- PROBLEM -
Show each line of the data below in which "computer" occurs.
----- RECORDED INFORMATION -----
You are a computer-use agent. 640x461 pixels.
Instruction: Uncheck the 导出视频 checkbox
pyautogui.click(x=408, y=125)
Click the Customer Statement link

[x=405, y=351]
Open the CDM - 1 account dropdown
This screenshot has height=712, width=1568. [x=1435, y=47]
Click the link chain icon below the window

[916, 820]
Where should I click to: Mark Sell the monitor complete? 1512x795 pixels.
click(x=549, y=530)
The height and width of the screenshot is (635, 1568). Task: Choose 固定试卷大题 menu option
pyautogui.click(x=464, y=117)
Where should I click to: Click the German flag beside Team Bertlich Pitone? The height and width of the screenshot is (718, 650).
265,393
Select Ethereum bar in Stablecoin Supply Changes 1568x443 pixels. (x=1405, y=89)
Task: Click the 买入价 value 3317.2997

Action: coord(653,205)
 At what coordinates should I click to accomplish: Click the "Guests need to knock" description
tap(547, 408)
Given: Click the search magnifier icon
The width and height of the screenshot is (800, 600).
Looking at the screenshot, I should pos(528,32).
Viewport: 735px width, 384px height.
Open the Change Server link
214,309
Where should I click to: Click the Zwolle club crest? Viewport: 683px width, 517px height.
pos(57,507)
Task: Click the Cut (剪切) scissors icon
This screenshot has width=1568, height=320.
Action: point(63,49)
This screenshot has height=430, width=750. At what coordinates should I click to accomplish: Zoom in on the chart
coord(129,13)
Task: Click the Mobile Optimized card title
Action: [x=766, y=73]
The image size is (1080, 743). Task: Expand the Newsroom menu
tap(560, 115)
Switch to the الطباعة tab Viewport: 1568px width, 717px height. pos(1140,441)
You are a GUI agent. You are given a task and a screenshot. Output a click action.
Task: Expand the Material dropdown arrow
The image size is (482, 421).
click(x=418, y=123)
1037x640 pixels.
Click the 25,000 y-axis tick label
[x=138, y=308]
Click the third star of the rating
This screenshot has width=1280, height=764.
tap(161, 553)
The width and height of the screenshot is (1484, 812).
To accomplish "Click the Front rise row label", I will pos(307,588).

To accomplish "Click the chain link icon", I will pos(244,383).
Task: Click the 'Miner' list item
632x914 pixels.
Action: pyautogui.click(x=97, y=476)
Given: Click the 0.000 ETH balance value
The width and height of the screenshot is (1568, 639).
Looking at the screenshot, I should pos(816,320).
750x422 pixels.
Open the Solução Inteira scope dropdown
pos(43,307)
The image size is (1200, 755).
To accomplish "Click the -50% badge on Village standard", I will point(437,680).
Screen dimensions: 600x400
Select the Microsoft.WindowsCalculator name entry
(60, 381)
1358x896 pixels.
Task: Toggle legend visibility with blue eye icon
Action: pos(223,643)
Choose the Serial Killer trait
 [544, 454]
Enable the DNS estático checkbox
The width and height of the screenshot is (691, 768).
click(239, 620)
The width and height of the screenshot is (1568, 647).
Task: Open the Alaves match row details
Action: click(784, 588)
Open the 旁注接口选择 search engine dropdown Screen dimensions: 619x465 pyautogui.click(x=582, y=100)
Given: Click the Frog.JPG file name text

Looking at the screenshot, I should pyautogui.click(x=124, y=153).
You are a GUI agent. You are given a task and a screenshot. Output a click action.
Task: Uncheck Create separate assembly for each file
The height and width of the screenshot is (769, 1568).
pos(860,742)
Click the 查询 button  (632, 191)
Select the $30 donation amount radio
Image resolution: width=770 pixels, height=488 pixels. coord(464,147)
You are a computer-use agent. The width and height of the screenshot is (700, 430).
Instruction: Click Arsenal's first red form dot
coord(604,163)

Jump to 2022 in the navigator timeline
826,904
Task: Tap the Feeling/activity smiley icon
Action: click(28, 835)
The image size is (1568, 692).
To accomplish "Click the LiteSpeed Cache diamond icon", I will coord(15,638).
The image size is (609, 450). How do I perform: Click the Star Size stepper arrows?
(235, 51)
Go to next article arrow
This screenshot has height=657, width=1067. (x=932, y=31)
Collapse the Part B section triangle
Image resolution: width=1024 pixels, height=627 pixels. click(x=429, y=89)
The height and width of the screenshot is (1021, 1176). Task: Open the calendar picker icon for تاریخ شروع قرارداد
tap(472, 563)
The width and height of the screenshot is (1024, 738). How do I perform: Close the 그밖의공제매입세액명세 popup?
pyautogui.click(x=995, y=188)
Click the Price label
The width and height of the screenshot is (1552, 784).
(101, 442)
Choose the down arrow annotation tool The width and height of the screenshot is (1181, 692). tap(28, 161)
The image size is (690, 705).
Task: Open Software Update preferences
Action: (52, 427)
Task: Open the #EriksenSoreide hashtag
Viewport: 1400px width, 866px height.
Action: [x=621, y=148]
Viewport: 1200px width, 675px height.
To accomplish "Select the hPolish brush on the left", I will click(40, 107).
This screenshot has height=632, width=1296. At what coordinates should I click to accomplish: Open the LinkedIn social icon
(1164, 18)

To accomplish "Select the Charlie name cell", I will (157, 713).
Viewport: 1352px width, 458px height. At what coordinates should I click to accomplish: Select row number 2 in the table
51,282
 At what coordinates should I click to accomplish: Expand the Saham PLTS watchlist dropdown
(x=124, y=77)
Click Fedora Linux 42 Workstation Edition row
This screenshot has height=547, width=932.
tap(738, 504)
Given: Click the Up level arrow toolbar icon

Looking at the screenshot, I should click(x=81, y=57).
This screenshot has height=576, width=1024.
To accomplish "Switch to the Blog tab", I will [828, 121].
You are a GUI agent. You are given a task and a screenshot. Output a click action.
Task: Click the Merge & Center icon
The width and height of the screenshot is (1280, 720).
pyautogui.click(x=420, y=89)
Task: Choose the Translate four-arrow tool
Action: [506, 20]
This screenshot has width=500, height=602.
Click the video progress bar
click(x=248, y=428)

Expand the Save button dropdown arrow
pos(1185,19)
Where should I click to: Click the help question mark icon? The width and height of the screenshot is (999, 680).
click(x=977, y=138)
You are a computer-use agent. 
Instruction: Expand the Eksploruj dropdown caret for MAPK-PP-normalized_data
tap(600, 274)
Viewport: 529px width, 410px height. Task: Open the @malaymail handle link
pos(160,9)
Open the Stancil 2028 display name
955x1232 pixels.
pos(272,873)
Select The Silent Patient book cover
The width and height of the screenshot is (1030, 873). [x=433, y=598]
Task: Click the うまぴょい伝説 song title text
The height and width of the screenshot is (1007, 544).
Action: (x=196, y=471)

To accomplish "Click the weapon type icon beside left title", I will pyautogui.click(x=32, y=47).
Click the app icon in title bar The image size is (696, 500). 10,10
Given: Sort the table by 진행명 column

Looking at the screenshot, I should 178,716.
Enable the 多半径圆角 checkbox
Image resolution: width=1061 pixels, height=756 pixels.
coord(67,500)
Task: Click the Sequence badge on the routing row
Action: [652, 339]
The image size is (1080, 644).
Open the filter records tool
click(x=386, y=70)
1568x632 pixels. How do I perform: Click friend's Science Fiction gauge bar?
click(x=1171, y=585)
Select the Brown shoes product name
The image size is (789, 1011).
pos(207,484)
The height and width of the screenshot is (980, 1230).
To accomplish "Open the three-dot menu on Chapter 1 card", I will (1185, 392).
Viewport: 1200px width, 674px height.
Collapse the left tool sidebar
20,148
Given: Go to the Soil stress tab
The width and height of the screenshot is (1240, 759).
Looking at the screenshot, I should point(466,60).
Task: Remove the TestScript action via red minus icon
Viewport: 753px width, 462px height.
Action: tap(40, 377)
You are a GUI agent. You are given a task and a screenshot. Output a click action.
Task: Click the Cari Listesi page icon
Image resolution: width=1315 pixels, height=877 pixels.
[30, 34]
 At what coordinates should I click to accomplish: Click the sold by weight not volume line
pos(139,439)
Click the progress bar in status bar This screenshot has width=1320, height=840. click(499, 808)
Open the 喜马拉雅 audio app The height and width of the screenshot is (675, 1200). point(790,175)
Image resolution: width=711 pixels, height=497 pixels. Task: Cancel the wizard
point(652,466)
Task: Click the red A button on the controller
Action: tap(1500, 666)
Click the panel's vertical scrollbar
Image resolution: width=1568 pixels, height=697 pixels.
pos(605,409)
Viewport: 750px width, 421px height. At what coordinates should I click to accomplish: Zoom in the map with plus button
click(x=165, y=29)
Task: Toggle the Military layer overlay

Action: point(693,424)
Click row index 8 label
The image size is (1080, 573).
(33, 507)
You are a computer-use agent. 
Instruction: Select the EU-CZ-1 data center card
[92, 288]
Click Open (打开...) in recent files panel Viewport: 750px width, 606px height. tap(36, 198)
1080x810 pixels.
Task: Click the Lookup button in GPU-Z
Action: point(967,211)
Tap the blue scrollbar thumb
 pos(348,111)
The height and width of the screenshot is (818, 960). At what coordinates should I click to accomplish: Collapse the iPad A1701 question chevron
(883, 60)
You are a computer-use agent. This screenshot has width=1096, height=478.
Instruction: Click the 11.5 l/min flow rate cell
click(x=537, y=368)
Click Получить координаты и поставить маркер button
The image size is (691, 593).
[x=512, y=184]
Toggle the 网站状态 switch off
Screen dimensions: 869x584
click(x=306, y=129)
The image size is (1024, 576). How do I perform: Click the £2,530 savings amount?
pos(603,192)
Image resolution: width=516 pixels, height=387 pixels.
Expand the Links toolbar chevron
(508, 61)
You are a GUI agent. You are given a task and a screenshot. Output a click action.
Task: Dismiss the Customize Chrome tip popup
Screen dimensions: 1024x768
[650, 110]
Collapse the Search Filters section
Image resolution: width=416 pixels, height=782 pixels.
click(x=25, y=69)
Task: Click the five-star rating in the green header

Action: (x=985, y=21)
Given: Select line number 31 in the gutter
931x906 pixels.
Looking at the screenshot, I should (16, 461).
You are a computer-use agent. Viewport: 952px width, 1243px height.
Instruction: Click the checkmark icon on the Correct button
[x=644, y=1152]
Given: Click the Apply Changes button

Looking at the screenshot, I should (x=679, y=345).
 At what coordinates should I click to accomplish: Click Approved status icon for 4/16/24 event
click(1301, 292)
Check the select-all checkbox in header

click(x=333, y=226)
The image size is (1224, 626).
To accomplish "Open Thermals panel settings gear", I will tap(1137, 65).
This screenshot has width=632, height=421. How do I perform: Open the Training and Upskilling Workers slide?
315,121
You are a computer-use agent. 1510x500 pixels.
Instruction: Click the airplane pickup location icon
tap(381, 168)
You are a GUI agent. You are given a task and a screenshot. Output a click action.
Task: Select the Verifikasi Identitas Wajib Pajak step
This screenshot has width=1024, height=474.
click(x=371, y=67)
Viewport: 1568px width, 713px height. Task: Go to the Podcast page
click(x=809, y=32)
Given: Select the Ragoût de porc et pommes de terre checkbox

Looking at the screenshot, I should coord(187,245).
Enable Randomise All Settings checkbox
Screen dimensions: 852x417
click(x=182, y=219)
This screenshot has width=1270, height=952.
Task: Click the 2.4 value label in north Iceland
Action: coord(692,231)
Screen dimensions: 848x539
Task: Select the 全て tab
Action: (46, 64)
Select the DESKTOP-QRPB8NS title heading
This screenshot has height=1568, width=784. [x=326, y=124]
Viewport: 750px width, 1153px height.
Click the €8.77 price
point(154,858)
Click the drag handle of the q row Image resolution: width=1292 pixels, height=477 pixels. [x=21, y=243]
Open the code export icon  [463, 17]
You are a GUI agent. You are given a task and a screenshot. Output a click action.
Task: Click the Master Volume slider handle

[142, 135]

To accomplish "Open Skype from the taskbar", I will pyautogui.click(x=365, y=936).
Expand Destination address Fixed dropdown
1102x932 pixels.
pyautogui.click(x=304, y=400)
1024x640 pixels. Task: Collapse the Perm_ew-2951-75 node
-----
- RESULT OF THIS TASK -
You are a computer-use agent. 640x461 pixels.
You are a computer-use agent. The width and height of the screenshot is (700, 430).
You are a computer-use agent. 
You are a computer-use agent. 
You are a computer-use agent. This screenshot has width=1096, height=478.
You are a computer-use agent. Viewport: 952px width, 1243px height.
You are a computer-use agent. 1510x500 pixels.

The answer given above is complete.